Sucede porém que para os bancos estarem em concorrência seria preciso que emprestassem apenas o que os depositantes lhes confiam; que os clientes pudessem optar por colocar o seu dinheiro em casa ou emprestá-lo a quem entendessem nas condições que entendessem; e que, na relação entre o banco e o cliente (o verdadeiro cliente, o que pede empréstimos, não o fornecedor, que é o depositante) não houvesse, como de facto há, uma desproporção de meios que leva a que os contratos sejam por regra leoninos, as práticas abusivas, os comportamentos com frequência criminosos, a inimputabilidade a regra e a legislação cativa dos interesses do sector financeiro, incluindo agência de cobranças paga com o dinheiro dos contribuintes e, na prática, foro privado que dá cobertura legal aos atropelos, que é a maneira correcta de interpretar o papel do Banco de Portugal.
Um banco não é uma fábrica de pentes ou ferros de brunir; a procura do bem que o banco vende não tem a mesma elasticidade que a de qualquer outro, porque os representa a todos; e os bancos detêm o poder de conceder crédito a partir de fundos inexistentes, que é outra forma de dizer que cunham moeda a partir de correntes de ar cujo gerador está nos bancos centrais.
Nada disto evitou que os bancos tivessem falido, os que faliram realmente, os que foram salvos pelo contribuinte e os que cairão, com ou sem perda directa dos contribuintes, na mão de ladrões estrangeiros, dos quais inexplicavelmente se espera que sejam menos patifes que os nacionais.
Dizer, sem se ser nem bancário, nem professor de economia, nem ideólogo fanático de uma direita mal entendida, que "é assim que funciona a economia de mercado quando há múltiplas opções, liberdade de escolha dos consumidores e a concorrência funciona sem entorses" é, no mínimo, ingenuidade: não há múltiplas opções porque, na prática, não se é livre de receber o salário ou outros rendimentos em dinheiro, ou sequer a restituição do IRS sem conta bancária - por exemplo; não há liberdade de escolha porque não há qualquer estratégia de diferenciação dos bancos, para além da que a publicidade finge e de diferenças de pormenor; e o banco de sucesso depende muito mais dos empréstimos às grandes empresas e aos Estados, e da bolsa aberta do BCE, do que da conquista de clientes, na selecção dos quais aliás tem dado reiteradas provas de um grau de cegueira que só se explica, precisamente, por os mecanismos de mercado, incluindo a selecção de dirigentes, estarem completamente adulterados.
Pode o cliente que se depara com um aumento de 20% da anuidade do seu cartão de débito optar por dispensá-lo e trazer parte do seu dinheirinho no bolso, para pagar em espécie?

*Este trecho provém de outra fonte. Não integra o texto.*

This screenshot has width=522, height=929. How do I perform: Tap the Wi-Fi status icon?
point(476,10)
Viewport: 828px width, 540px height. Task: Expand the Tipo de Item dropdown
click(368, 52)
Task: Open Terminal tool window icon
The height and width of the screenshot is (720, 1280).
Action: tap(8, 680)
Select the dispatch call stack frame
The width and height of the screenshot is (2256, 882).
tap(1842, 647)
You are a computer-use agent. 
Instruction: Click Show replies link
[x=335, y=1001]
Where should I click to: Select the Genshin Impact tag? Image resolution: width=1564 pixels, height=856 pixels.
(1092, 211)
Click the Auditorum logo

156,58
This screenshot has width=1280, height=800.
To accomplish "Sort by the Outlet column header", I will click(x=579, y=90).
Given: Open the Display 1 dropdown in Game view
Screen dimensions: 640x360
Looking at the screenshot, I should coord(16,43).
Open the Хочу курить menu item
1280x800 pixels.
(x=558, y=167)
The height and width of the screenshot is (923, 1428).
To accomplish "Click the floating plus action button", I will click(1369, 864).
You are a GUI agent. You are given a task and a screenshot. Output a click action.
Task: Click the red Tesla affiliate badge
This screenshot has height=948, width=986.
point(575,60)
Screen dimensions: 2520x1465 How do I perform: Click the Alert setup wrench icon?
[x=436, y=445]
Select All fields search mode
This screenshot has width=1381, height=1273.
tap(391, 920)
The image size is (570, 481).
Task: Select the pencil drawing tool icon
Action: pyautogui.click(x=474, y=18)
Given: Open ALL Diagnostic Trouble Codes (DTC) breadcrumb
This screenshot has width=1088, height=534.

Não, não pode: o Estado quer, e disso não cessa de dar provas, combater precisamente as transacções em dinheiro vivo; e optar por meter a mão ao bolso e de lá tirar as pelegas necessárias é crescentemente raro, e não apenas porque o cidadão comum e pelintra gosta de exibir um rol de cartões de débito e de crédito.
Se este governo que nos condena ao quarto resgate bloquear este assalto terá feito pelo menos uma coisa boa; e para os meus amigos, dos quais a maior parte estou certo papagueia estas opiniões, tenho uma mensagem: tenham juízo, e falem do que conhecem.